Judging by the About Us section on the company website, the two guys behind the company appear to have a sense of humour, which kinda helps when you spend your time producing soft versions of iconic cars in a basement.
Speaking of which, you can also buy MX-5 and Fiat 500 plushies, although neither is as cute and adorable as the Twingo, obviously.
Crash test plushie
That point about a sense of humour? Where else are you going to find a Renault Twingo plushie being subjected to a Euro NCAP crash test?
You can buy a Renault Twingo 'Harlequin', which is far more appealing than it sounds, although, at £19.92, it's £4.80 more expensive than the solid colours.
The guys at Autoplush haven't contacted me to promote their business or to mention the Twingo plushie. This blog post isn't the result of the countless 'Dear PetrolBlog, we love your content, please post this for us' requests PB receives on a daily basis.

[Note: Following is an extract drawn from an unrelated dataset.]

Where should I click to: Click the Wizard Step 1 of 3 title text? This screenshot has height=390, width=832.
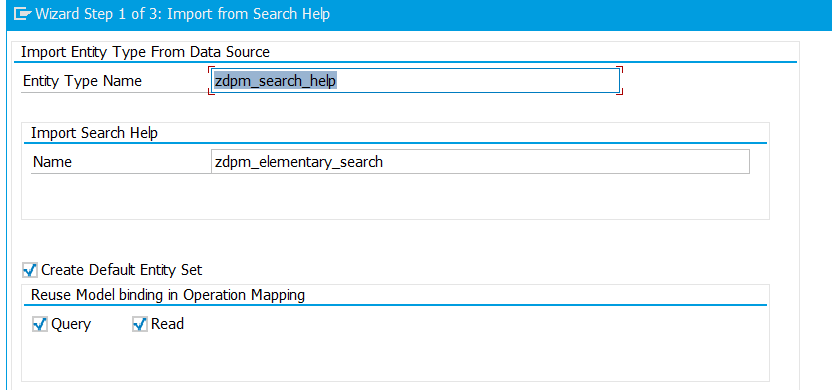(x=183, y=14)
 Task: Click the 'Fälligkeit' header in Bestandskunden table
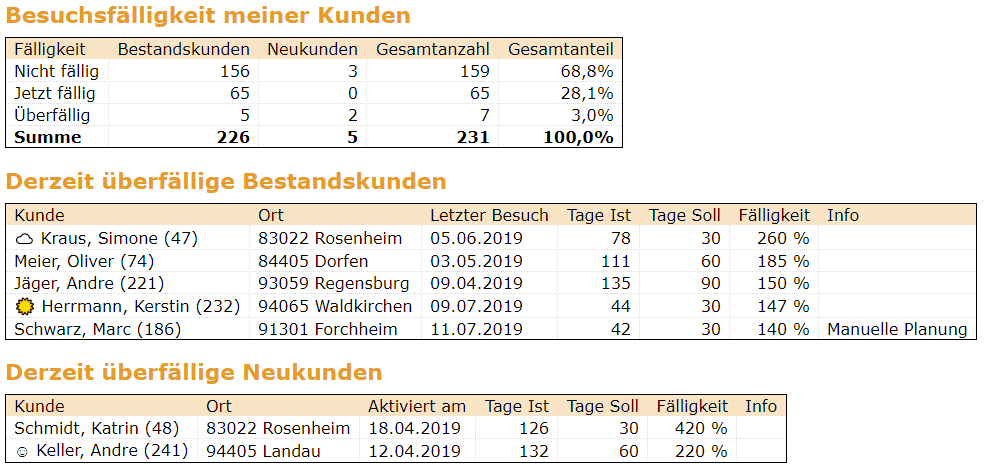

It's just that the world needs more things like the Twingo plushie, and it's quite clear that, much like Nathan Jones, PetrolBlog has been gone too long. So this is a deliberately soft re-launch while the website gets back into gear.
Soft? Plushie? Geddit?
Never mind. Buy a Renault Twingo plushie, make the world a better place, for you and for me and the entire human race.